Governo tenta barrar compensação de R$ 72,4 bilhões a usinas
11 de abril de 2020Caso afeta indenização de mais de 290 indústrias sucroalcooleiras, que alegam que preço fixado pelo governo era inferior ao custo de produção
Decisão do STF pode impactar cofres públicos – Foto: J.F. Diorio/AE
Em um momento de desequilíbrio nas contas públicas, o governo tenta barrar um impacto de mais de R$ 72,4 bilhões aos cofres do Tesouro Nacional com um julgamento no Supremo Tribunal Federal (STF) que discute se a atuação protecionista do extinto Instituto do Açúcar e do Álcool (IAA) provocou danos ao setor sucroalcooleiro.
O entendimento da Corte deve afetar os pedidos de indenização de mais de 290 usinas sucroalcooleiras, que alegam que os preços fixados pelo governo federal para o setor, entre as décadas de 1980 e 1990, seriam inferiores aos custos médios de produção levantados pela Fundação Getúlio Vargas (FGV).
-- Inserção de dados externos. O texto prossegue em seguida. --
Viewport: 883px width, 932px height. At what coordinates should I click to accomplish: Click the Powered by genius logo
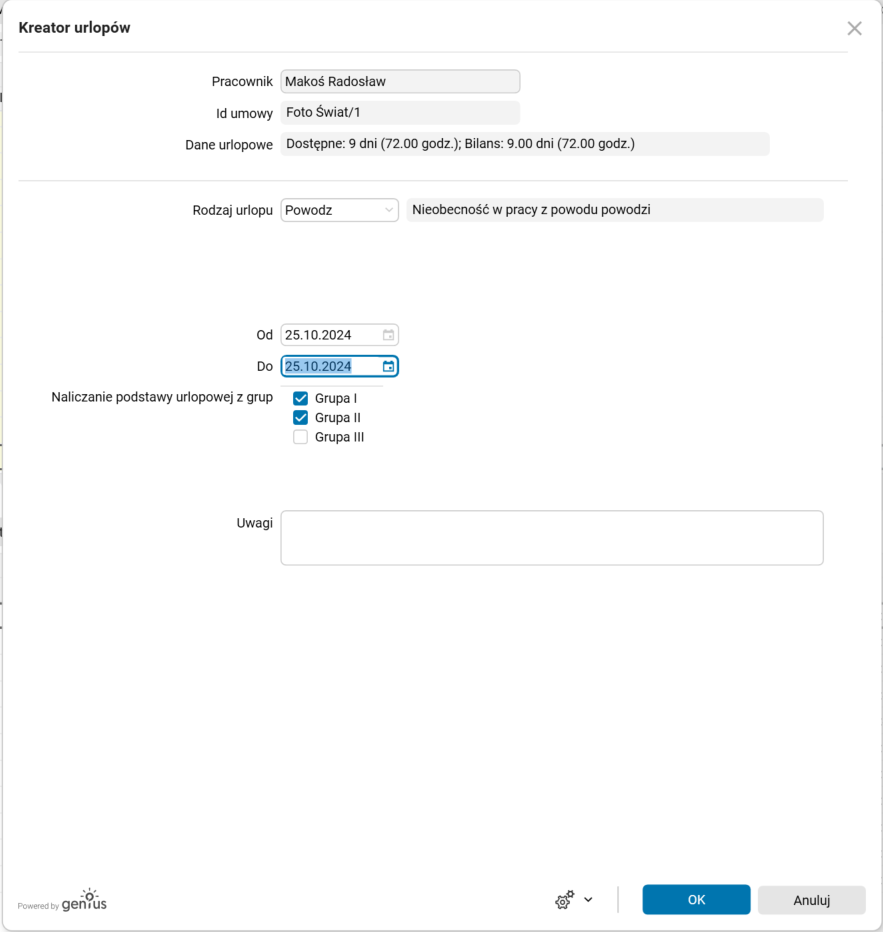[60, 900]
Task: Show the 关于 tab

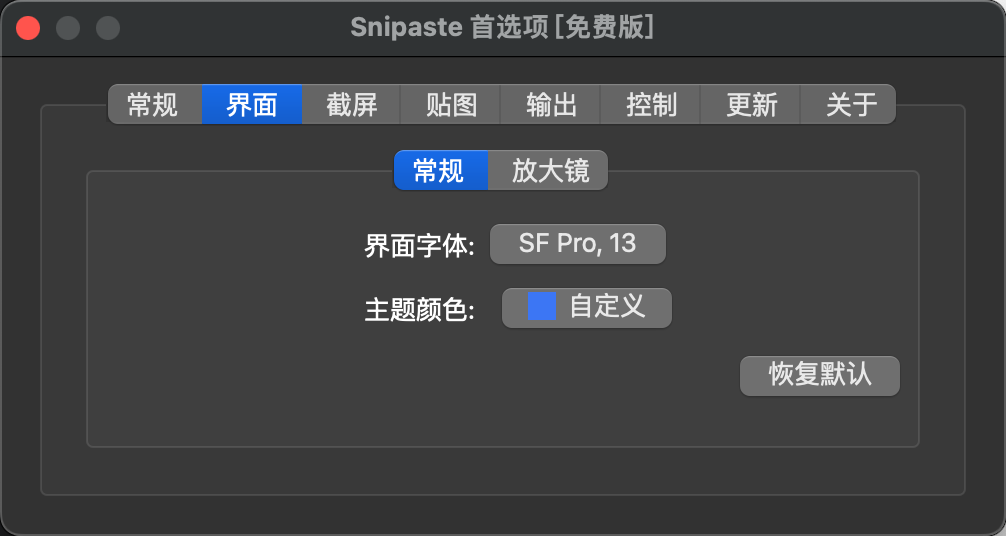Action: [851, 104]
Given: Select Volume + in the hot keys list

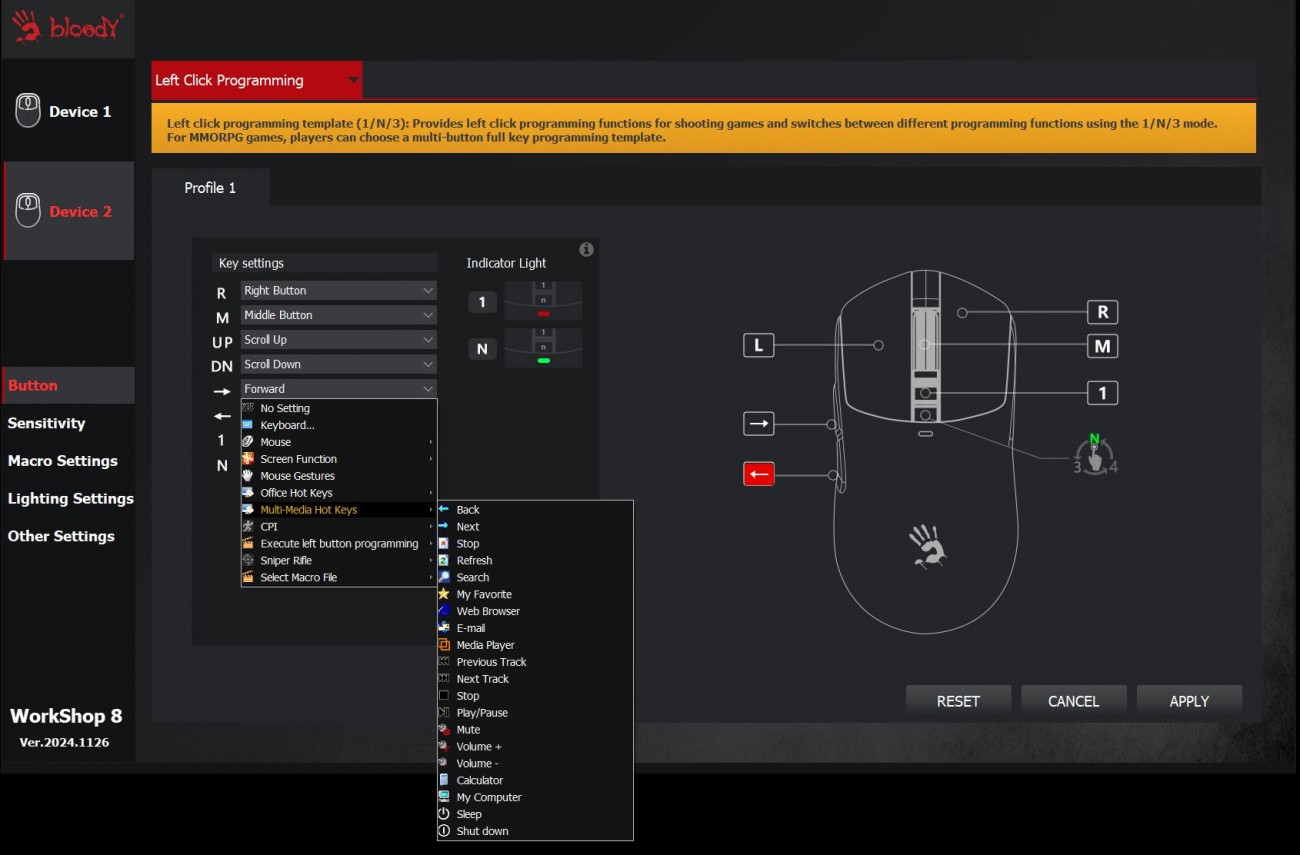Looking at the screenshot, I should tap(479, 747).
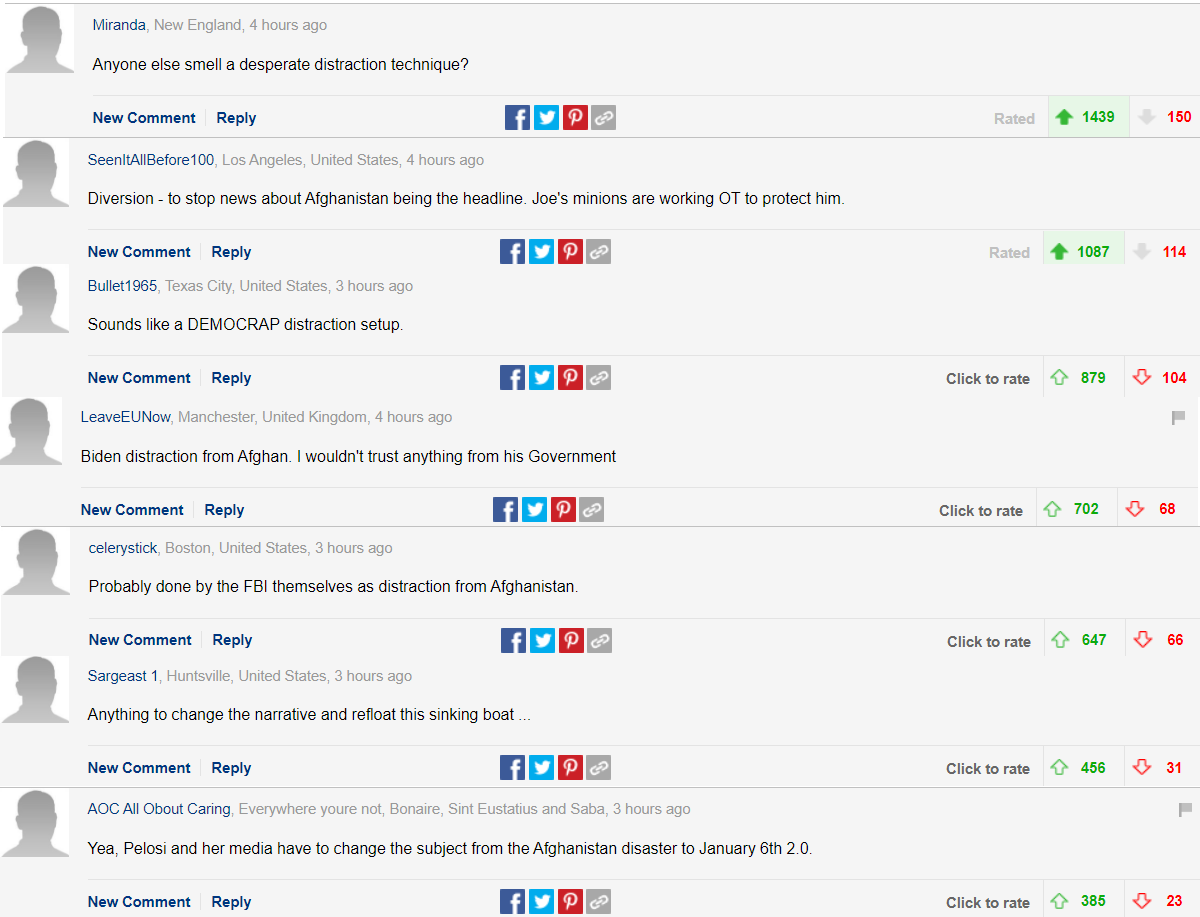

Se a União for obrigada a compensar as perdas do setor, o valor será superior aos R$ 58 bilhões da recomposição feita pelo governo de parte dos salários nos casos de redução da jornada ou suspensão do contrato motivados pela crise da pandemia da covid-19. O pagamento do auxílio emergencial de R$ 600 a 54 milhões de informais terá impacto de R$ 98 bilhões.
Criado em 1933, o Instituto do Açúcar e do Álcool regulava a produção das safras anuais de cana, determinava a proporção de álcool a ser desnaturado e fixava os preços de venda do álcool anidro destinados às misturas carburantes.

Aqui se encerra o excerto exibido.